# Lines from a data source
══════════

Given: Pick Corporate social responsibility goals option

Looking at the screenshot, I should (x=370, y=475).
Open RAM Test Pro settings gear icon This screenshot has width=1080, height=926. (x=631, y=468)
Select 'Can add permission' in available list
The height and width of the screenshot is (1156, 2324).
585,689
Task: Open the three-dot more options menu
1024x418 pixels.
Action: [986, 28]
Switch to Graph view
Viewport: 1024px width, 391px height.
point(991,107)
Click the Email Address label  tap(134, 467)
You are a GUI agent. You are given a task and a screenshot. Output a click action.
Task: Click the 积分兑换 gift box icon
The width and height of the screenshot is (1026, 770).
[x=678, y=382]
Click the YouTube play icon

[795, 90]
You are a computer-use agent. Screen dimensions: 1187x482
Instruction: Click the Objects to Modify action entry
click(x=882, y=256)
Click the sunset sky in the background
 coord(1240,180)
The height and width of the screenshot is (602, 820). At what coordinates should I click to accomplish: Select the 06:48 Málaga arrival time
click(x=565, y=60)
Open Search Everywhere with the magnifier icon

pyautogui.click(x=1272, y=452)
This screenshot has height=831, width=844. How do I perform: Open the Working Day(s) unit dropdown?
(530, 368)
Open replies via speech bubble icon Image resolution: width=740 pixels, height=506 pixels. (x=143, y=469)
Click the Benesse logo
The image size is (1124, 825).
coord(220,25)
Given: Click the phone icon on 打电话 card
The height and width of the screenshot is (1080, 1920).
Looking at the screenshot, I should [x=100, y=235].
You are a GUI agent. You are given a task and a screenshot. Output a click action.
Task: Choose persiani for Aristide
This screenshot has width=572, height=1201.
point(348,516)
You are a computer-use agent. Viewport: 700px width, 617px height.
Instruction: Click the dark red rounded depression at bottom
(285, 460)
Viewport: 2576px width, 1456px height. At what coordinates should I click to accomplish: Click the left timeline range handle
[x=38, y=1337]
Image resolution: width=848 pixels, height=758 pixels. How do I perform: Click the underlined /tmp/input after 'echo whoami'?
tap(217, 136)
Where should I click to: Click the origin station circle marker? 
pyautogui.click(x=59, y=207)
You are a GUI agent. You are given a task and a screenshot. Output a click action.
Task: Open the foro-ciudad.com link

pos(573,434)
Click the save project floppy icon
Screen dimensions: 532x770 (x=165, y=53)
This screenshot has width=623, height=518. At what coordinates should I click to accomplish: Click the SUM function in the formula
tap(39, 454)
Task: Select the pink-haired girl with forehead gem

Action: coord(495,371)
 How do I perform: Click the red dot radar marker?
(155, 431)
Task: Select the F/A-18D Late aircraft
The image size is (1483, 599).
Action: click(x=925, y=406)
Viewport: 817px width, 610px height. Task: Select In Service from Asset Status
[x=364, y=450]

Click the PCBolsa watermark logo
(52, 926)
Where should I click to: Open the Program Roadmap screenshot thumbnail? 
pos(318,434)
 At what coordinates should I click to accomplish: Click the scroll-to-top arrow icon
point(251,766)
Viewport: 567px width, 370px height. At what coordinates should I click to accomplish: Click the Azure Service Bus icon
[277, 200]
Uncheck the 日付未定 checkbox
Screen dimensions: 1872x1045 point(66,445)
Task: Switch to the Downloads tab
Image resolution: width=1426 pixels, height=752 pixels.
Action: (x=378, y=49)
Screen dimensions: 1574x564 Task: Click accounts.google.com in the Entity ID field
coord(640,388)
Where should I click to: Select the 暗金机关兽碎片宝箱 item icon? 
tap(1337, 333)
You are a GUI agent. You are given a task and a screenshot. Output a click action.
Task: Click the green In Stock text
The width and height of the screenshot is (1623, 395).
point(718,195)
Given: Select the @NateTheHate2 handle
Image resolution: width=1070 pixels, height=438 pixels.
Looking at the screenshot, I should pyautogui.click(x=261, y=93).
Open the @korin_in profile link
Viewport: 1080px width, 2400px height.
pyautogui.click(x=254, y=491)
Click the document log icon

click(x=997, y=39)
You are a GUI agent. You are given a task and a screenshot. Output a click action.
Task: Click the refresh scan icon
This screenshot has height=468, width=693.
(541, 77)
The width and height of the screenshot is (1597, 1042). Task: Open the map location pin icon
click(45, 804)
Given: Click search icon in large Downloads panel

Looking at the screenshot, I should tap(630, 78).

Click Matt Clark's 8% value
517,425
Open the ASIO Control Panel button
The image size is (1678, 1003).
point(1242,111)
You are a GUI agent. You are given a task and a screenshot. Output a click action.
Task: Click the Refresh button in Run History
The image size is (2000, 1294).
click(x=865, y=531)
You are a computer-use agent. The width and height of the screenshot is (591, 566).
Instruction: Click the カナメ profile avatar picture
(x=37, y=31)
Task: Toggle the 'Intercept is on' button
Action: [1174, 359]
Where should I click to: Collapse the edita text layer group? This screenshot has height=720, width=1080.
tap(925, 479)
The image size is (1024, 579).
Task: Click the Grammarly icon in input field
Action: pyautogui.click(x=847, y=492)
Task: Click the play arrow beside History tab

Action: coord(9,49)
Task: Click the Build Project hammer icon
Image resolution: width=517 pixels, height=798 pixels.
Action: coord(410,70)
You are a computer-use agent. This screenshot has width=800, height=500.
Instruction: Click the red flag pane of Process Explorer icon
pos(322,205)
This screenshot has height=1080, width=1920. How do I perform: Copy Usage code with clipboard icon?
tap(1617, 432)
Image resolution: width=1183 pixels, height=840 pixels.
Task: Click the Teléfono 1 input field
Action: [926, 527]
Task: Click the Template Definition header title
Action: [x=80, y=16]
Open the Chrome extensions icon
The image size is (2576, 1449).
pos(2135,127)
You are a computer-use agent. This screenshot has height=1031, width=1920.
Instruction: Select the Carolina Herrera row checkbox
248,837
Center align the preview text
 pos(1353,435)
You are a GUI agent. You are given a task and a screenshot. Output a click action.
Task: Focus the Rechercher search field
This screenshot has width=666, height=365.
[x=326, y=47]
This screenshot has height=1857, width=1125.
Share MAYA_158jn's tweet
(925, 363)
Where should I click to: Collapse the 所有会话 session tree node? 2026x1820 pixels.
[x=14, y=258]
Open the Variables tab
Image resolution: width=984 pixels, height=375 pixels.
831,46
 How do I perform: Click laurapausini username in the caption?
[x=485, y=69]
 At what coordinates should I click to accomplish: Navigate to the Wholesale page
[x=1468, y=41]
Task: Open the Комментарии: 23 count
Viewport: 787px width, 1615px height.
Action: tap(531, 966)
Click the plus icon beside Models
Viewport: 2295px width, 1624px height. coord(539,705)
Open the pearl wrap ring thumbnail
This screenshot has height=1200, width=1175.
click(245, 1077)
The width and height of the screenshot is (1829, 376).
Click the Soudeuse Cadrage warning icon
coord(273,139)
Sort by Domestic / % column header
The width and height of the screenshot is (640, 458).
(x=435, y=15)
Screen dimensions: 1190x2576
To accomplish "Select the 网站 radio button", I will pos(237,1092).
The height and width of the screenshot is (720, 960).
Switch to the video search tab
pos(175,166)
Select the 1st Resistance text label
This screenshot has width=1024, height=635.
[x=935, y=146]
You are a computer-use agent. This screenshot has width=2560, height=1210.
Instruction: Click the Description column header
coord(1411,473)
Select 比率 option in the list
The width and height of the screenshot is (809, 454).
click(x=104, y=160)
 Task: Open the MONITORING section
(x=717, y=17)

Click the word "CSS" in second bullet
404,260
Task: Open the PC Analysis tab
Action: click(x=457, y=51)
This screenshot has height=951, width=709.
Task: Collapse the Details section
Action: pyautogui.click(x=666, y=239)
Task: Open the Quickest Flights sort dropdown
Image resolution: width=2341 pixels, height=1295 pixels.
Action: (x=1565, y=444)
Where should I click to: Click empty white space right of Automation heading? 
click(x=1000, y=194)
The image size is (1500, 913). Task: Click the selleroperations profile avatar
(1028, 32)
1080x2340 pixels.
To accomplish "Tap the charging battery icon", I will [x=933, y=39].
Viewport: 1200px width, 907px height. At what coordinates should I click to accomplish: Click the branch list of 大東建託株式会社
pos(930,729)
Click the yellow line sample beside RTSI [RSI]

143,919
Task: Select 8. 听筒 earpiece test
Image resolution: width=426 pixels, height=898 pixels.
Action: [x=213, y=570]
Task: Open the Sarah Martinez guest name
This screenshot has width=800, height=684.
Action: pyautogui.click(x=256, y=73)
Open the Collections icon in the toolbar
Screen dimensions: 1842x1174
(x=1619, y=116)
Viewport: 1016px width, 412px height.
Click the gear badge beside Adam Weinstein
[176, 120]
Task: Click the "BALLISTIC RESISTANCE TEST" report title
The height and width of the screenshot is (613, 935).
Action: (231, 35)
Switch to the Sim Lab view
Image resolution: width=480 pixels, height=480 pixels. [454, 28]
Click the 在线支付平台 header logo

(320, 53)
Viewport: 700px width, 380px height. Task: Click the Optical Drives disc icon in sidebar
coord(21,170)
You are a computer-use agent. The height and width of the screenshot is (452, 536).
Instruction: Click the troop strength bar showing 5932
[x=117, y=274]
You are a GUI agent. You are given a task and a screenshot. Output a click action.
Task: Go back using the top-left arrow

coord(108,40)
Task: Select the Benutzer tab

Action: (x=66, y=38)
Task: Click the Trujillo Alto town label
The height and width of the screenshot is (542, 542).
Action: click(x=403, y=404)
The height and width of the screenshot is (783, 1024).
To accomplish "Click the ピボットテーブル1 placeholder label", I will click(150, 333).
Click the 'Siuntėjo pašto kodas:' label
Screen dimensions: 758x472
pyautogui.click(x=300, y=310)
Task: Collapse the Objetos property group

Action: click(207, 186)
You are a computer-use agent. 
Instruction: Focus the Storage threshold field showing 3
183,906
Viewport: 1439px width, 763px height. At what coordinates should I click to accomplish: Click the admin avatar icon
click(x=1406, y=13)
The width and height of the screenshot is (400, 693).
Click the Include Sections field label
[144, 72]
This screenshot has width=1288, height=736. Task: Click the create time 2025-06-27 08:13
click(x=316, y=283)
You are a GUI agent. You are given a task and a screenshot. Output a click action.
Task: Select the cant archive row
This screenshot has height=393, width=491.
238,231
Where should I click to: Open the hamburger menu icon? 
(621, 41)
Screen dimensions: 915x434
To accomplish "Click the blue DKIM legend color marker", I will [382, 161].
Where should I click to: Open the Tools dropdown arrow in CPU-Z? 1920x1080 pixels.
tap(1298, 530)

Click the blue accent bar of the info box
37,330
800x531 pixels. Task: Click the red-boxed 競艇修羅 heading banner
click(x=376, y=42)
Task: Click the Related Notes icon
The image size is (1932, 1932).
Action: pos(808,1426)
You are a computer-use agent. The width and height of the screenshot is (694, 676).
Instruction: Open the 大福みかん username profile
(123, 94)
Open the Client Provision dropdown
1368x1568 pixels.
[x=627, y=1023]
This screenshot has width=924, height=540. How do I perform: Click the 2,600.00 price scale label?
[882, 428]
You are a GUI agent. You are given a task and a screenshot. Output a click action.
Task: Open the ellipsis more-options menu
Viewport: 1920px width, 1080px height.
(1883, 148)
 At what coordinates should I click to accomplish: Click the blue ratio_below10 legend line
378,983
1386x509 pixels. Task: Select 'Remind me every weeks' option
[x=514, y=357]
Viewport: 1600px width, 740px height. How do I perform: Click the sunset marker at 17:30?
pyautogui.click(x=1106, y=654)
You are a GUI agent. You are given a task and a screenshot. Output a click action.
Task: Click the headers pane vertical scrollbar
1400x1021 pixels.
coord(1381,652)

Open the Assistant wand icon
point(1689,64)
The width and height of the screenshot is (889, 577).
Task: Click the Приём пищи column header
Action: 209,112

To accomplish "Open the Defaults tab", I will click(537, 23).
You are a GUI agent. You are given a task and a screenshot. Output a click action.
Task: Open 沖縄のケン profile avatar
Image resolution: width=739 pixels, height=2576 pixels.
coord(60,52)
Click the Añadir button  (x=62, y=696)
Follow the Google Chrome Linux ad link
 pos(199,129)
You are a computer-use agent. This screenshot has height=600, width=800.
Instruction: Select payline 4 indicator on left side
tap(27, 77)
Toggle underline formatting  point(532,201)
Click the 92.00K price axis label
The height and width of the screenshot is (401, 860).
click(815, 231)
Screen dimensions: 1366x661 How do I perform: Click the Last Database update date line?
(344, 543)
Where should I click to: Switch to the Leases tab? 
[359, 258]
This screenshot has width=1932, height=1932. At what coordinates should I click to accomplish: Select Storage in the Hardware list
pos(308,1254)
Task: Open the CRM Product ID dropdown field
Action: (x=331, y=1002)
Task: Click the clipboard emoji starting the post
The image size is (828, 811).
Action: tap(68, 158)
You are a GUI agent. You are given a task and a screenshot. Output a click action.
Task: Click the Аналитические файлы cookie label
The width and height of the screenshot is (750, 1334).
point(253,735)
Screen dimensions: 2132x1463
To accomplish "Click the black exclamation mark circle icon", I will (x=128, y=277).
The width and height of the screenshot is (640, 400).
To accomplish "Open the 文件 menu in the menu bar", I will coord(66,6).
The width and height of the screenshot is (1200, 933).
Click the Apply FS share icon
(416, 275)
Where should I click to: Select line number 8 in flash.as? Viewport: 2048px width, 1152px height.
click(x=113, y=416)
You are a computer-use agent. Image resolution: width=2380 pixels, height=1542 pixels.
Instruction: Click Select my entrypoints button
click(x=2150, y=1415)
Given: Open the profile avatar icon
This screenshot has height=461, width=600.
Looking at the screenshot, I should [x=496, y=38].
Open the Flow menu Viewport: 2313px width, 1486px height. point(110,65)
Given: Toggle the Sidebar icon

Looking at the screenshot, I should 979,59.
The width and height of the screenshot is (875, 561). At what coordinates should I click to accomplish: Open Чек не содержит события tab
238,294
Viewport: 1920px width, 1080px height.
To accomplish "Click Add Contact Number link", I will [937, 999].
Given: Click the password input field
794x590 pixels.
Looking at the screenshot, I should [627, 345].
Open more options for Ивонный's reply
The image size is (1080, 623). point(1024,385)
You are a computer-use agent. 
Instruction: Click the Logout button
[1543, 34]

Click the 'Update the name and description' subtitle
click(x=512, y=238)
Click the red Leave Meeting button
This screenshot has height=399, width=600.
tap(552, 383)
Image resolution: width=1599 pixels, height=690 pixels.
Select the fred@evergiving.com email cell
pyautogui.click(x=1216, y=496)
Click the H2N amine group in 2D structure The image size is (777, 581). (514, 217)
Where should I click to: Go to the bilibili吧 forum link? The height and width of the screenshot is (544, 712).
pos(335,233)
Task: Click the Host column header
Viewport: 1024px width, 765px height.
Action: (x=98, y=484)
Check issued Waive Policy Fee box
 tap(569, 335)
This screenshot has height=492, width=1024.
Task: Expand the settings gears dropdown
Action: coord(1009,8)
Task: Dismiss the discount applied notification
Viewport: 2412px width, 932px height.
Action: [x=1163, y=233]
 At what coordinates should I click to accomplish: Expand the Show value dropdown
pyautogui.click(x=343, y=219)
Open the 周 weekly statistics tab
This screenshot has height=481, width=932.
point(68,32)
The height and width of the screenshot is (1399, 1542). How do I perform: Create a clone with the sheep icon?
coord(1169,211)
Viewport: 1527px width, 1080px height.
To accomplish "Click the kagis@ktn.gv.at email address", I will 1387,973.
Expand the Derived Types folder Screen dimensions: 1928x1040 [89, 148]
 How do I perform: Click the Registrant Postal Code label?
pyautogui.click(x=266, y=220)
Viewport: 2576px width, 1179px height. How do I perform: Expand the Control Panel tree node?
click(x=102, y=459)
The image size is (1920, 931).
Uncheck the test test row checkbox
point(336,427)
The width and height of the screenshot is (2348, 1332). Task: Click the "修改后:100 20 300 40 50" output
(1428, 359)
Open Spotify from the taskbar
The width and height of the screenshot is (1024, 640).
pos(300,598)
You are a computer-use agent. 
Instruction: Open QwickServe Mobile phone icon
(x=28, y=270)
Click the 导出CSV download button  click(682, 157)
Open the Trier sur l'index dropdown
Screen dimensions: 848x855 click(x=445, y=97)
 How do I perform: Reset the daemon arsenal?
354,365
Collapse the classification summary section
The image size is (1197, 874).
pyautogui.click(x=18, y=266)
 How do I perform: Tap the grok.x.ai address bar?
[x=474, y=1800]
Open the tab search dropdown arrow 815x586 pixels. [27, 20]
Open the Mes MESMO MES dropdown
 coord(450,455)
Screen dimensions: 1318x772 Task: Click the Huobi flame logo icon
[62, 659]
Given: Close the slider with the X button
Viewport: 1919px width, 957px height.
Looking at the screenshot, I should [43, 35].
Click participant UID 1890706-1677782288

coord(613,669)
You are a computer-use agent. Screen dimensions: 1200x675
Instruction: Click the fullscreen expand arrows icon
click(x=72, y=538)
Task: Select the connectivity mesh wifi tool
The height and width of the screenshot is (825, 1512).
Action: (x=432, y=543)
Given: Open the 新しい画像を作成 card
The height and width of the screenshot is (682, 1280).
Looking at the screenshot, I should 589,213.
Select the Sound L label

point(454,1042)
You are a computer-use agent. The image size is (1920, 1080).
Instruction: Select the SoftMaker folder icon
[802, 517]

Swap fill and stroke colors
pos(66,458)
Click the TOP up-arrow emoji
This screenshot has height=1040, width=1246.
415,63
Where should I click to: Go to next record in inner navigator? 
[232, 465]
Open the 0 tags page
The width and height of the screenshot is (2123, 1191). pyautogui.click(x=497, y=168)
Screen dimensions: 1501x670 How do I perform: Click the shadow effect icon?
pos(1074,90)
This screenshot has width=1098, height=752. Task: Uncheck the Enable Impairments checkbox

══════════

# The exercise
List every line above that contains the string "emoji", treating uppercase and lowercase as different.

# Full answer
Task: Click the clipboard emoji starting the post
Click the TOP up-arrow emoji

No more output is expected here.